# Short task:
Rewrite the material below with every "dropdown" swapped for "drop-down list" and everything else unchanged. Leave out the pictures.

# Data supplied:

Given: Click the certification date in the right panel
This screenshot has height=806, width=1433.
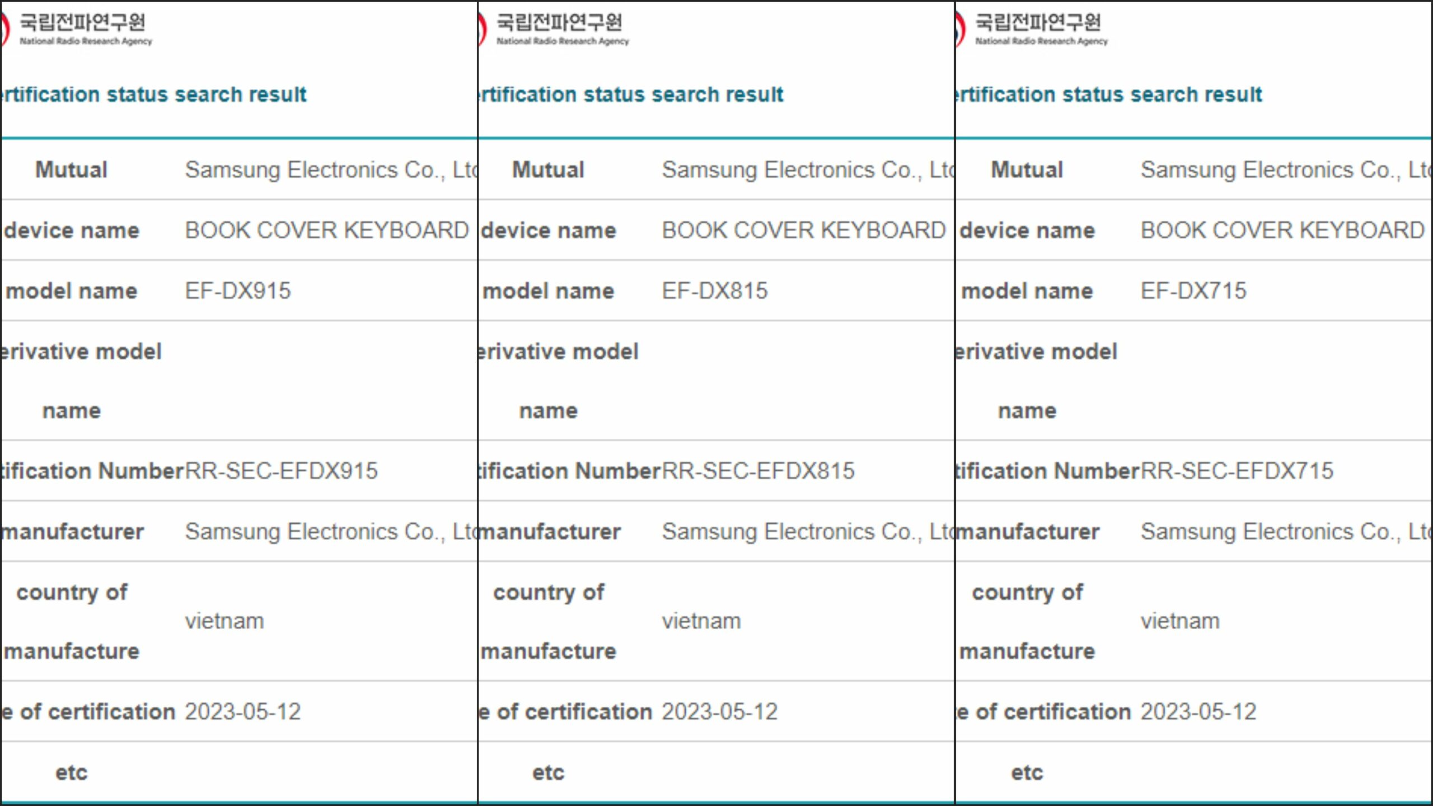Looking at the screenshot, I should [1198, 712].
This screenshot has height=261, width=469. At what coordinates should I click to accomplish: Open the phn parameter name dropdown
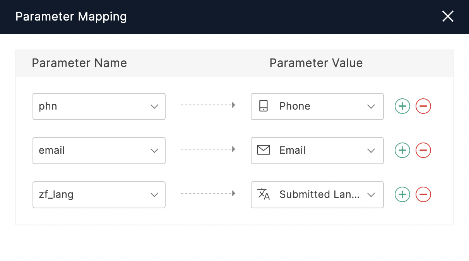point(99,106)
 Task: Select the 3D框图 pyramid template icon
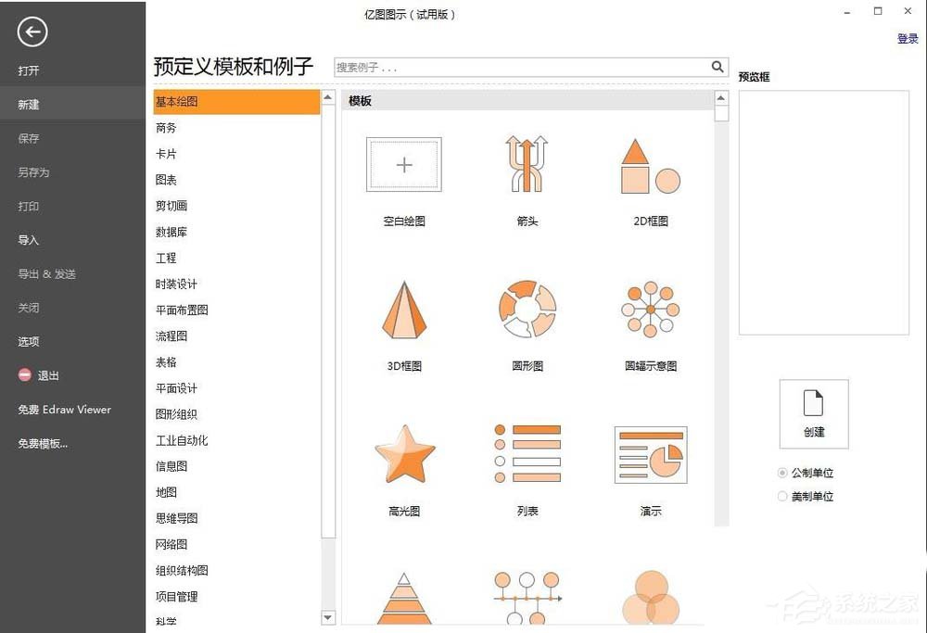coord(403,309)
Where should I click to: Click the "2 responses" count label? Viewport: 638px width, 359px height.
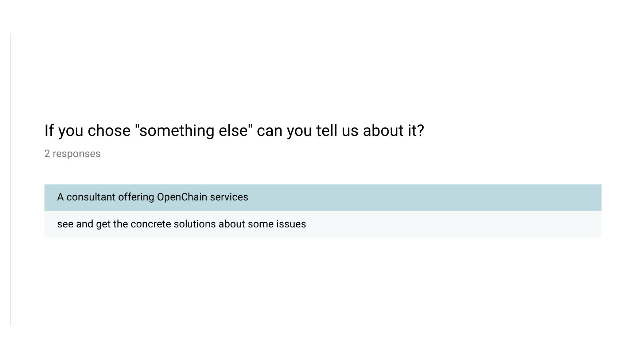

# Correct response:
Given: Click the certification date in the right panel
This screenshot has height=806, width=1433.
Looking at the screenshot, I should [1198, 712].
This screenshot has height=261, width=469. At what coordinates should I click to accomplish: Open the phn parameter name drop-down list
point(99,106)
 Task: Select the 3D框图 pyramid template icon
coord(403,309)
Where should I click to: Click the "2 responses" count label? Viewport: 638px width, 359px height.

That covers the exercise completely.